#### [Directions]
Return only the lines of the listing below that run from the line with "Where should I click to: Toggle" through the line with "Click the globe", both ends included, exactly as written.

#### [Available data]
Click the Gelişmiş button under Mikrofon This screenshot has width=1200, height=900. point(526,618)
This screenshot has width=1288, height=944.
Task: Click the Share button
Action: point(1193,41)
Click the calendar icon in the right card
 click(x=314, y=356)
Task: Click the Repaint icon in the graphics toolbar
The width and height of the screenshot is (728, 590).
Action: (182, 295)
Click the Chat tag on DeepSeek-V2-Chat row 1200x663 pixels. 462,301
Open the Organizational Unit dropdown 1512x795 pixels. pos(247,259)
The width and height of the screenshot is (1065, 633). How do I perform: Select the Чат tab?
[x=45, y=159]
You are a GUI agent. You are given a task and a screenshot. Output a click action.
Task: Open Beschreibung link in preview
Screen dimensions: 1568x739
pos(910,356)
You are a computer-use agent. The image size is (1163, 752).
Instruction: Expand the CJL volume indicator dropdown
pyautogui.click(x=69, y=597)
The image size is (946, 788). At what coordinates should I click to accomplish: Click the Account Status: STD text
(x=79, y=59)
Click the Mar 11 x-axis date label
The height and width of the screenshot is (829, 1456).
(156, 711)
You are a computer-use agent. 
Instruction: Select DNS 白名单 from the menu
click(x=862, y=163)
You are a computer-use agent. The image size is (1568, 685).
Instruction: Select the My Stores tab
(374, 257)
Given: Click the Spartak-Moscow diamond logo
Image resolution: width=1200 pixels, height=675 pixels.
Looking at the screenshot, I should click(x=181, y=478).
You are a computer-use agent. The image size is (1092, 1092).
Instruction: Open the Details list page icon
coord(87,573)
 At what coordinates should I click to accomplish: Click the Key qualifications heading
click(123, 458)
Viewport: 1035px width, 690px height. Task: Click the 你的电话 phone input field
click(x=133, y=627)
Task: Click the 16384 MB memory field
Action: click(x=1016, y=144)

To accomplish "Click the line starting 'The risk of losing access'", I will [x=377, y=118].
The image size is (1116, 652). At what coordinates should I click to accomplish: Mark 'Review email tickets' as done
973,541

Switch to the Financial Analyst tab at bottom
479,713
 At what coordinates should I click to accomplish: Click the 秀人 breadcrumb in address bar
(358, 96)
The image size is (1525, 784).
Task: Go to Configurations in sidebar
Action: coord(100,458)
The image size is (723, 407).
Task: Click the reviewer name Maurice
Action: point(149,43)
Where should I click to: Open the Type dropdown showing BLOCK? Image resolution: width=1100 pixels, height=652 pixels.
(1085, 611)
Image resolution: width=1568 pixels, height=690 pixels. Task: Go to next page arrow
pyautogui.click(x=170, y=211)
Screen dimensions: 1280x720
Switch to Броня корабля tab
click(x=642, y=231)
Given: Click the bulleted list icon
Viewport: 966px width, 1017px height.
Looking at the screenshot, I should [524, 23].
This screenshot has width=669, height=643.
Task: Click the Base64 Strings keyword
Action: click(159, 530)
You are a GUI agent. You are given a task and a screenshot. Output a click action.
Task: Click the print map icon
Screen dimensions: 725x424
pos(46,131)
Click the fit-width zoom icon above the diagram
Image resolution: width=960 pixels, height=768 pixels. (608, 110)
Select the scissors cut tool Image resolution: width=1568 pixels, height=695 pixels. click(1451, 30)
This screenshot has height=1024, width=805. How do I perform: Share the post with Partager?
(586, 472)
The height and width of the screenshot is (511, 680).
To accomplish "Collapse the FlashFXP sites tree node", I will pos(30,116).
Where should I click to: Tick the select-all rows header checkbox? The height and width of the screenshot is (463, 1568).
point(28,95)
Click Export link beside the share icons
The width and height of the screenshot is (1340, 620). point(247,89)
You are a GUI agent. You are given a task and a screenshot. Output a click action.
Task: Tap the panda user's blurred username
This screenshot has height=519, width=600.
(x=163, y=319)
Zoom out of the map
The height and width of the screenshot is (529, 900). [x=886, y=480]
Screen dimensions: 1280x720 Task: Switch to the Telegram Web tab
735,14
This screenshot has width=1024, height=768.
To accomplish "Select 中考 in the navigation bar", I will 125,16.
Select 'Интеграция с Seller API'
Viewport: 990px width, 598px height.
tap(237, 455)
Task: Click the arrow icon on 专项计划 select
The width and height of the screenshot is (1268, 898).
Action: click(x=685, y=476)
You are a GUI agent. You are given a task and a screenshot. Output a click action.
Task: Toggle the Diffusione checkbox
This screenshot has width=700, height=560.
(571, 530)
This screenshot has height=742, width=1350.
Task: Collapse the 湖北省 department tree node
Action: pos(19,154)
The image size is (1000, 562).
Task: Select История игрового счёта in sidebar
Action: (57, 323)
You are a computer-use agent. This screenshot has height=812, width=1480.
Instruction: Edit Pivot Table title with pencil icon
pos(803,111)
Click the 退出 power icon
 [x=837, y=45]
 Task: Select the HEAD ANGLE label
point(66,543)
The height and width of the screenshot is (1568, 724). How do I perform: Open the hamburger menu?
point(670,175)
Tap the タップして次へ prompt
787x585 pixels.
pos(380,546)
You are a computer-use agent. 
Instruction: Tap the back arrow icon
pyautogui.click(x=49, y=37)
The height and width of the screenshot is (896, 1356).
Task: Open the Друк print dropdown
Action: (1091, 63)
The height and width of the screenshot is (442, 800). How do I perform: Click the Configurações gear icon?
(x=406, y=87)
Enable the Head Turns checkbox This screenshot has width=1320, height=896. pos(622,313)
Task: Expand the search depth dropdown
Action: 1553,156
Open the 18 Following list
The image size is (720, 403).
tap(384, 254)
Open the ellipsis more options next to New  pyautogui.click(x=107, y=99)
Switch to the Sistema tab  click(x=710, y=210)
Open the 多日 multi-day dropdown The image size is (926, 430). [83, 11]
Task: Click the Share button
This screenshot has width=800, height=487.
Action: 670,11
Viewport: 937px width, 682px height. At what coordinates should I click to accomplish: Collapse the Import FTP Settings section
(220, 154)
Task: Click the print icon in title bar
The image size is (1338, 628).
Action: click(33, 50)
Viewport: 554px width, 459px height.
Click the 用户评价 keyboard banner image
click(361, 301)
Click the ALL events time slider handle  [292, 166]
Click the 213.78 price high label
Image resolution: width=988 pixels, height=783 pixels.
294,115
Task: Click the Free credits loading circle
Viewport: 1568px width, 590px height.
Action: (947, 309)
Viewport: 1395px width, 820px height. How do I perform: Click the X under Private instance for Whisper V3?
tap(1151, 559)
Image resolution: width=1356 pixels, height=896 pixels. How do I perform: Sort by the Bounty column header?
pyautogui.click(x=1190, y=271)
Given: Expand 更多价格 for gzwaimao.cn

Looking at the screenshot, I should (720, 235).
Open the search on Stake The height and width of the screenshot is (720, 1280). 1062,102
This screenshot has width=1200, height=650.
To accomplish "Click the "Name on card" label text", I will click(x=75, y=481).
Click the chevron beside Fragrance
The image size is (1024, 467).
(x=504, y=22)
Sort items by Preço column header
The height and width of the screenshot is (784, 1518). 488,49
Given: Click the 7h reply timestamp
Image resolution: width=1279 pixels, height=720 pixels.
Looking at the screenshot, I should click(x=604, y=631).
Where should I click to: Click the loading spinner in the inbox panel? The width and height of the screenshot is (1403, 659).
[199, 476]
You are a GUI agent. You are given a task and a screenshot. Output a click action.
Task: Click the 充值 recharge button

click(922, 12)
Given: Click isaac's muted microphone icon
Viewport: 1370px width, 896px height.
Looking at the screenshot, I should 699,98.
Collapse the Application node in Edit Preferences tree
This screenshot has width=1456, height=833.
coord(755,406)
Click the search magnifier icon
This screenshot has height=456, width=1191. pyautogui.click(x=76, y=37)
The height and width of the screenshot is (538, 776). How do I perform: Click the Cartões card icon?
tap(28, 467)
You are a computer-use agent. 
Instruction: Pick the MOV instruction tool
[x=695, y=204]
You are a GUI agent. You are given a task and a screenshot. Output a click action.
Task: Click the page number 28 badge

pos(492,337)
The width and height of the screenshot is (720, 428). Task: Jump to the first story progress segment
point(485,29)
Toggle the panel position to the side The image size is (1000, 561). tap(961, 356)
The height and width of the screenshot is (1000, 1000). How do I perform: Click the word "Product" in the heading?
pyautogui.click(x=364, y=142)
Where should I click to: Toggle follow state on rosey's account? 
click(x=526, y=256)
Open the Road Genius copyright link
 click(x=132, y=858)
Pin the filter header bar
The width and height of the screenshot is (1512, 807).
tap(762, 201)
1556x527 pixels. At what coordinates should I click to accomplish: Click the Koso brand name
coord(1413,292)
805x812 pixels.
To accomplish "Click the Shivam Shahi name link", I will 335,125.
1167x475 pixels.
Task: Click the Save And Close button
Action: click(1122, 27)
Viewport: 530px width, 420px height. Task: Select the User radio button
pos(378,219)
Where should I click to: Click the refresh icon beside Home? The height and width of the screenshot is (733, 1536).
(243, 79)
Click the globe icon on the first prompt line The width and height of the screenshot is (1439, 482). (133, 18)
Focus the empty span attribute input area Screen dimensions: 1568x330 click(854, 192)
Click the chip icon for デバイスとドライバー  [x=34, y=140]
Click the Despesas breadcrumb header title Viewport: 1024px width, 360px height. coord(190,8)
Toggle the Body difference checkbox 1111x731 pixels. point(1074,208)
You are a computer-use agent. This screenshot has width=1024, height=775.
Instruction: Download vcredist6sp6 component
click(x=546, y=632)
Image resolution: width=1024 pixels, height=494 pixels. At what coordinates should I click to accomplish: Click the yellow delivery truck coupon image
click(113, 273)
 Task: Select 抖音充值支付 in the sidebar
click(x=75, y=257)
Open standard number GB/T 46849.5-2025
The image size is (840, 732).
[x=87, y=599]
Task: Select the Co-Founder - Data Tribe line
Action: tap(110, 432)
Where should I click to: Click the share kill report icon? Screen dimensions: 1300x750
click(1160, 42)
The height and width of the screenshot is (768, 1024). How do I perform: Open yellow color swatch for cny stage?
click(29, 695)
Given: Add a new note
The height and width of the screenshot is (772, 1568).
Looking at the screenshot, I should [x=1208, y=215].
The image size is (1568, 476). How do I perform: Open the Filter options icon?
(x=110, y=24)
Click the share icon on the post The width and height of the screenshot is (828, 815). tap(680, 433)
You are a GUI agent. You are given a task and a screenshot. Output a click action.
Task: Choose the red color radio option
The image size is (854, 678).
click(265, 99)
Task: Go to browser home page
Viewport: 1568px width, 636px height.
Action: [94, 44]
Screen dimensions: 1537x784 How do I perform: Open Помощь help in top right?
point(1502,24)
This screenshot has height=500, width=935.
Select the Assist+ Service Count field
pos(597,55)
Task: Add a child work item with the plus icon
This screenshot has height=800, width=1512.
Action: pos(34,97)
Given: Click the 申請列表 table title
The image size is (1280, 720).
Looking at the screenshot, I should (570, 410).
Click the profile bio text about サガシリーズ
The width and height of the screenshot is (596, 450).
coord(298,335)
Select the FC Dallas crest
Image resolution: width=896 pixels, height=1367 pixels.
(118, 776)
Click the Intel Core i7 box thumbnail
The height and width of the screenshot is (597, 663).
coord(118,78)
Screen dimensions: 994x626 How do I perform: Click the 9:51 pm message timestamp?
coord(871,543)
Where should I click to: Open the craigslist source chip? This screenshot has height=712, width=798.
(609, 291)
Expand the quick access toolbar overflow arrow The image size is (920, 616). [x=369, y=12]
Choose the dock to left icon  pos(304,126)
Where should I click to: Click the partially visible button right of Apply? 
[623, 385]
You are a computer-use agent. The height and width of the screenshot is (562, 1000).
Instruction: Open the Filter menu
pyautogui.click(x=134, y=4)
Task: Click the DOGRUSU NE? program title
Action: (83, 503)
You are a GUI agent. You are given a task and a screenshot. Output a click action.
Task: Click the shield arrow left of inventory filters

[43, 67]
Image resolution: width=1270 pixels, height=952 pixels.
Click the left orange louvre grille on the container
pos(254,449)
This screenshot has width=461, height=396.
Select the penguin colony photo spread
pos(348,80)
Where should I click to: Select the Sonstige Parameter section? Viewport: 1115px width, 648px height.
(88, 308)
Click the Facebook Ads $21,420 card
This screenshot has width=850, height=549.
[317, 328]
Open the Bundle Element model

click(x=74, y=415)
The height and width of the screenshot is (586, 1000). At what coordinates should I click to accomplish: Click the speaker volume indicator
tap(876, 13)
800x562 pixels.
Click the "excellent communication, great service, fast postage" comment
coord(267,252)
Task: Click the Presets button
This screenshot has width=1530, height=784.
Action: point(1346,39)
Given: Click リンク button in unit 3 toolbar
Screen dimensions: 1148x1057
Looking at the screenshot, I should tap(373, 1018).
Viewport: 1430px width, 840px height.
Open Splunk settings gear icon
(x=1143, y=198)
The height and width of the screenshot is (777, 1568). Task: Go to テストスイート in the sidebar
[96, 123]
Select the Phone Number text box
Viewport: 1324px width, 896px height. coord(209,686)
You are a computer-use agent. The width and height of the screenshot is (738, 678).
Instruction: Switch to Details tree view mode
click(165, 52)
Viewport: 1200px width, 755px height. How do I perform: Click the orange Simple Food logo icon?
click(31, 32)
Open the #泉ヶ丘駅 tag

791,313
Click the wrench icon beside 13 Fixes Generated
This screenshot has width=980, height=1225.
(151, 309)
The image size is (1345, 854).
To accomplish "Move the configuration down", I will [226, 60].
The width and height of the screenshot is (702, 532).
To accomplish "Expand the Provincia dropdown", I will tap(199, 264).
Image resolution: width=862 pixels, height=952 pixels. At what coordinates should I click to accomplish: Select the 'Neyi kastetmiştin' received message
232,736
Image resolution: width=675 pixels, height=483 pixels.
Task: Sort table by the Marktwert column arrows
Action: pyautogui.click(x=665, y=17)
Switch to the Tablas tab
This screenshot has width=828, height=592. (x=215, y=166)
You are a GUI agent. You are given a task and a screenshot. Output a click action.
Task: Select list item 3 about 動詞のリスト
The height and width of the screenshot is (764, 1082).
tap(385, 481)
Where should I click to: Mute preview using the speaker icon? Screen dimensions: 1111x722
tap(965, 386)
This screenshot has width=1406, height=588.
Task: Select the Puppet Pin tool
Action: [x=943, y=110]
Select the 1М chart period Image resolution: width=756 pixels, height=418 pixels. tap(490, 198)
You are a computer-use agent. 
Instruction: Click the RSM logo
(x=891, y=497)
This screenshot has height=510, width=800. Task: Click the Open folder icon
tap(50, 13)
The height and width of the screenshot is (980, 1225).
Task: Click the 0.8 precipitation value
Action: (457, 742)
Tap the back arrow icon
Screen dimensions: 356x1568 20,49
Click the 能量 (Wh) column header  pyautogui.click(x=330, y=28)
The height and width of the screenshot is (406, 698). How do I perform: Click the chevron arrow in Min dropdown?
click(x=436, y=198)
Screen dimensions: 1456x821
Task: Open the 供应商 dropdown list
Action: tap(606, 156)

#### [Exercise response]
Where should I click to: Toggle follow state on rosey's account? 
click(x=526, y=256)
Open the Road Genius copyright link
 click(x=132, y=858)
Pin the filter header bar
The width and height of the screenshot is (1512, 807).
tap(762, 201)
1556x527 pixels. At what coordinates should I click to accomplish: Click the Koso brand name
coord(1413,292)
805x812 pixels.
To accomplish "Click the Shivam Shahi name link", I will 335,125.
1167x475 pixels.
Task: Click the Save And Close button
Action: click(1122, 27)
Viewport: 530px width, 420px height. Task: Select the User radio button
pos(378,219)
Where should I click to: Click the refresh icon beside Home? The height and width of the screenshot is (733, 1536).
(243, 79)
Click the globe icon on the first prompt line The width and height of the screenshot is (1439, 482). (133, 18)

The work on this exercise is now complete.